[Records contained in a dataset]
######
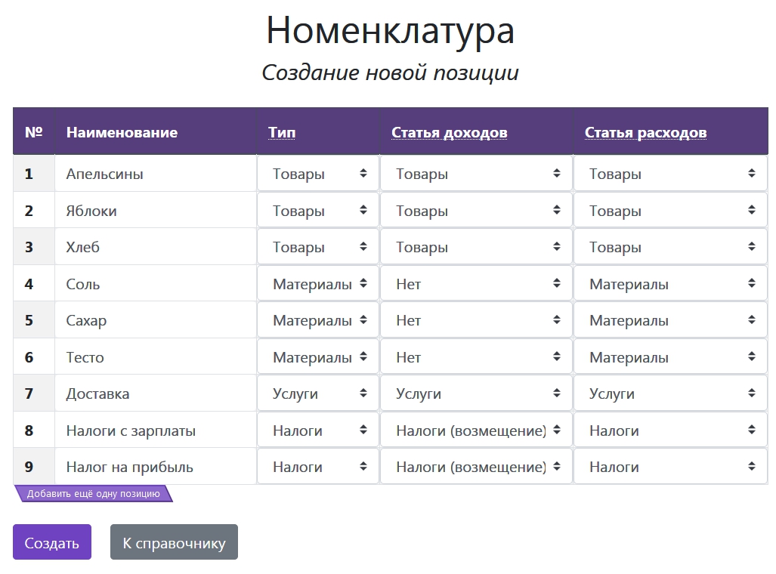Image resolution: width=776 pixels, height=574 pixels.
Task: Click the Создать button
Action: coord(52,542)
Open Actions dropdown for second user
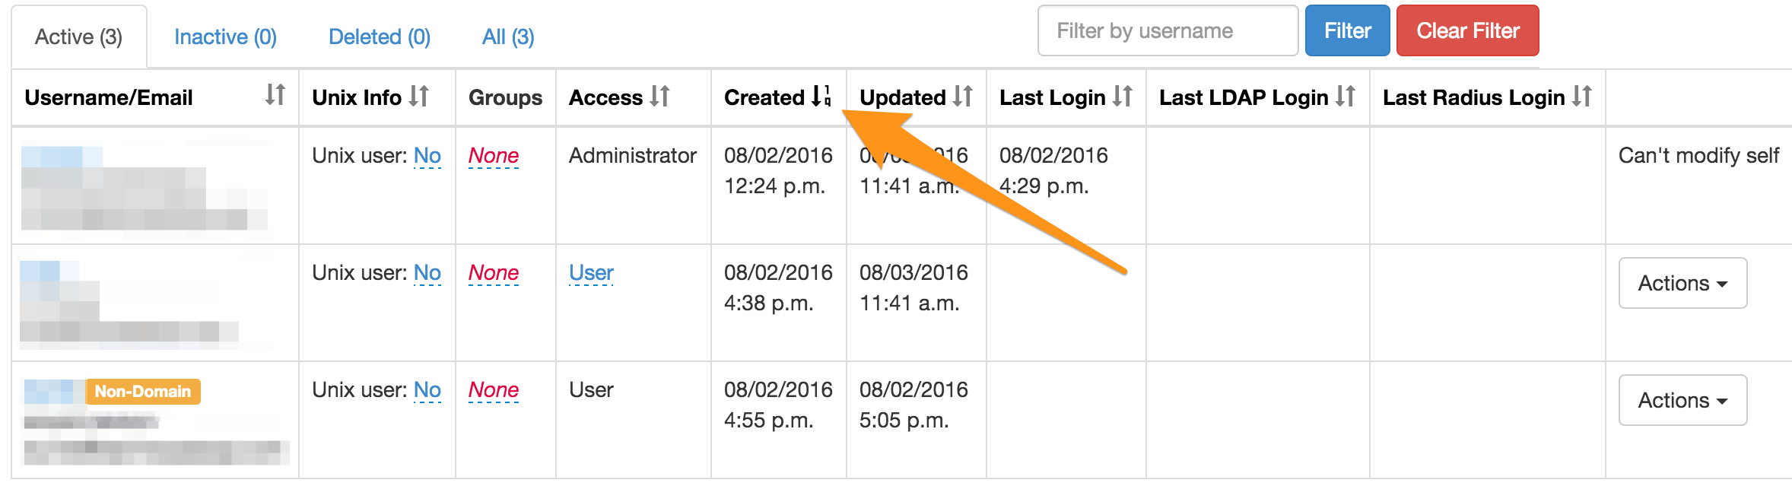The height and width of the screenshot is (502, 1792). click(1682, 283)
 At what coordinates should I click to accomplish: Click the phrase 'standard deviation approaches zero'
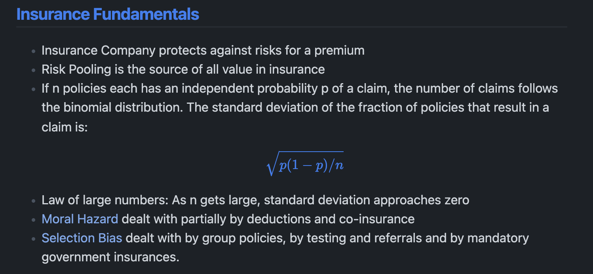[x=366, y=200]
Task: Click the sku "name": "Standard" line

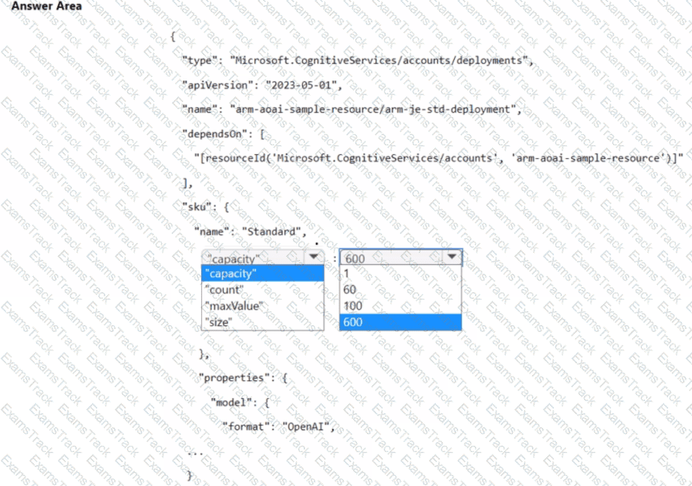Action: pyautogui.click(x=251, y=231)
######
What you need to do :: Skip the pictures and print exactly the lines from the one containing "Open Actions dropdown for second user" through the end of the records above.

Solution for this exercise ::
Open Actions dropdown for second user
The height and width of the screenshot is (502, 1792). click(1682, 283)
 At what coordinates should I click to accomplish: Click the phrase 'standard deviation approaches zero'
[x=366, y=200]
Task: Click the sku "name": "Standard" line

Action: pyautogui.click(x=251, y=231)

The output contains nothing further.